TEXTE À LIRE:

────────

KJ : Il est vrai que comparer des nomades du désert avec des Européens ne va pas de soi, tellement ils sont différents. Mais repérer la différence entre le nomade du Sahara et le citadin qu’il devient peut nous aider à comprendre celle qui distingue une nation moderne d’un groupe communautaire du temps des Empires d’avant 1914, qui n’est pas liée à un territoire donné, comme les Juifs, les Allemands, qui, au contraire des Français déjà enracinés, vivent en différents points de l’Europe, mais avec des liens entre eux.
La mutation stato-nationale du rapport à l’espace
CR : L’ethnie n’est pas thématisée avant le XIXe siècle. Auparavant, elle est principalement un fait linguistique et culturel brut sans signification particulière, surtout vécu par les paysans, alors que les élites parlaient tout simplement la langue dominante, ce qui ne posait pas encore de problème aigu. À partir du moment où les présupposés d’une société agraire ou traditionnelle ont été mis en cause avec les Lumières ou l’industrialisation, le romantisme est venu et a essayé de retrouver des identités sur la base d’un donné culturel bien défini. Jusque là, une entité historique pouvant comporter une composante ethnique entrait en jeu à un moment donné comme nation, comme par exemple le royaume de Bohème au Moyen-Âge, mais on ne parle pas de nation tchèque proprement dite avant d’entrer en régime moderne. Même l’ethnicité est une invention moderne. On peut discerner le fait ethnique antérieurement, mais il n’est pas encore thématisé dans l’économie politique, pourrait-on dire.
KJ : Tout à fait. Avec l’avènement des nations, nous avons affaire à un changement important dans le rapport à l’espace, qui prendra de l’ampleur jusqu’à éclater avec la Deuxième Guerre mondiale. Avec ce rapport à l’espace considérablement modifié à la fin de la guerre 14-18, tous les groupes s’estimant appartenir à une même nation seront fortement encouragés à se situer dans un espace clos et homogène.

────────

DONNÉES FOURNIES:
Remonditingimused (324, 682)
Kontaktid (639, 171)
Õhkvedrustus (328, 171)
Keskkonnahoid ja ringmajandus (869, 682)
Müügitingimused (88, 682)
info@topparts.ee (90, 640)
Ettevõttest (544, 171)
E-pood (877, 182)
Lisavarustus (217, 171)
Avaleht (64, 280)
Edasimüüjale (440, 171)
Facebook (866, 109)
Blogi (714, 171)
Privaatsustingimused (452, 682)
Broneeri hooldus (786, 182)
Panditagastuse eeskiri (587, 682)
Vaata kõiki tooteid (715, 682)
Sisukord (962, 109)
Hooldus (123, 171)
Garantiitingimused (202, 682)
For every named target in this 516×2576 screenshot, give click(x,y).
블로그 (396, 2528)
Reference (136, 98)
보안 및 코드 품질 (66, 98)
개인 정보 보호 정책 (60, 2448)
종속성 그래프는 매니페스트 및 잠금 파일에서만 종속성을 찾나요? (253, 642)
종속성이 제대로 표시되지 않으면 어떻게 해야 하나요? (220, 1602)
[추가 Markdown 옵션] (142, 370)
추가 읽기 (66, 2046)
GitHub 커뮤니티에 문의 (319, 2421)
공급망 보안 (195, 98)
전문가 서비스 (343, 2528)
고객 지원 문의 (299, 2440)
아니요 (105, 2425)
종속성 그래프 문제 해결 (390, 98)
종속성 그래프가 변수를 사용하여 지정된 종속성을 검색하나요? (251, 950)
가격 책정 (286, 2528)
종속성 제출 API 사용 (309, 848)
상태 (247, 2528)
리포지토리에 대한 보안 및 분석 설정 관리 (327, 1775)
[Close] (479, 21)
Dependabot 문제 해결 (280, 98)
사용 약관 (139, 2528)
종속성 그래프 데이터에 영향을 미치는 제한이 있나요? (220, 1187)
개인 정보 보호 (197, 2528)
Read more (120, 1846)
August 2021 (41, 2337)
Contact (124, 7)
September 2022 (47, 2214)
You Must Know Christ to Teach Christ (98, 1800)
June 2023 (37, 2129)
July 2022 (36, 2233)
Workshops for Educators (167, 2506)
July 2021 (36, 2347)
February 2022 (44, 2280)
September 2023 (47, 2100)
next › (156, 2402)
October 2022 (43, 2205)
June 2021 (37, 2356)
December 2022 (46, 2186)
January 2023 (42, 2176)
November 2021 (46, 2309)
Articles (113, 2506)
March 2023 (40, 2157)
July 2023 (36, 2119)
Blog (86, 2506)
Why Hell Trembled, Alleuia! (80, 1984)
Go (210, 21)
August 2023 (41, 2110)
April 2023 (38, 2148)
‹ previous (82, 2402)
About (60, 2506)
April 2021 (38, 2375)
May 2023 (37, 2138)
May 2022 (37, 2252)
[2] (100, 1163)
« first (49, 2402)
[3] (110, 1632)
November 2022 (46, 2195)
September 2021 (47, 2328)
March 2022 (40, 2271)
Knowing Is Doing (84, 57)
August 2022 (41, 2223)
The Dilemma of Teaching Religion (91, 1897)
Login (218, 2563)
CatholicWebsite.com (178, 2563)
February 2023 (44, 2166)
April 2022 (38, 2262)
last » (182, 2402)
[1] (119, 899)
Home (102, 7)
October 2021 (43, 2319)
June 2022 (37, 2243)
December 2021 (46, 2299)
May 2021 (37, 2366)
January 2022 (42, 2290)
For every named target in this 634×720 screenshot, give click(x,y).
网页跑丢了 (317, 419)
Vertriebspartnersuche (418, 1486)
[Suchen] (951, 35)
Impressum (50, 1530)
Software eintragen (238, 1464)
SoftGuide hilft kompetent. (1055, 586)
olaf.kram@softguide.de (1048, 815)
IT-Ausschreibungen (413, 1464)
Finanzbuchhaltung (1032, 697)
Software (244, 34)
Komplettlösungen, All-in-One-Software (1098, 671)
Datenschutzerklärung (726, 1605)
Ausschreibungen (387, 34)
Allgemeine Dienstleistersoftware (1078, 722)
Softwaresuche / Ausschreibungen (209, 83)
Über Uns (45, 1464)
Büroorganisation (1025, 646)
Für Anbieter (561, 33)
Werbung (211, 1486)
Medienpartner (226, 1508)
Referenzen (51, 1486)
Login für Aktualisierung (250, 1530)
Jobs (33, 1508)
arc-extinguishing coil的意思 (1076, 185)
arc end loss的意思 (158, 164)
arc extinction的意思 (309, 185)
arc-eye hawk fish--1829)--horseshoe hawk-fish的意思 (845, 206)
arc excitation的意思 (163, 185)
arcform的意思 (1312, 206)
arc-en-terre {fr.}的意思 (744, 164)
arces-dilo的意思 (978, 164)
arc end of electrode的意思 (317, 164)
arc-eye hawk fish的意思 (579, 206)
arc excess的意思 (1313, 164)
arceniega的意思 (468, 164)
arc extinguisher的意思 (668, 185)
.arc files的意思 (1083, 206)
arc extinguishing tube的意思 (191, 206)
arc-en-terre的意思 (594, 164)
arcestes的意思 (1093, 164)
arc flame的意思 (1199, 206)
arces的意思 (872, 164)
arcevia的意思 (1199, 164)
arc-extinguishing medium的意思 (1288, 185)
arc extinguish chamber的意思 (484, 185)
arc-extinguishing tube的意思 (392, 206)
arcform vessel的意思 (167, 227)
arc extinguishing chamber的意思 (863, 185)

────────

Répondez aux questions suivantes sur le texte, une réponse par ligne, numérotée comme la question.
1. Quels deux groupes le texte cite-t-il comme vivant en différents points de l'Europe ?
2. Quelle entité historique du Moyen-Âge est donnée en exemple ?
3. Avec quel conflit le changement dans le rapport à l'espace finit-il par éclater ?

RÉPONSE ATTENDUE:
1. Les Juifs et les Allemands.
2. Le royaume de Bohème.
3. La Deuxième Guerre mondiale.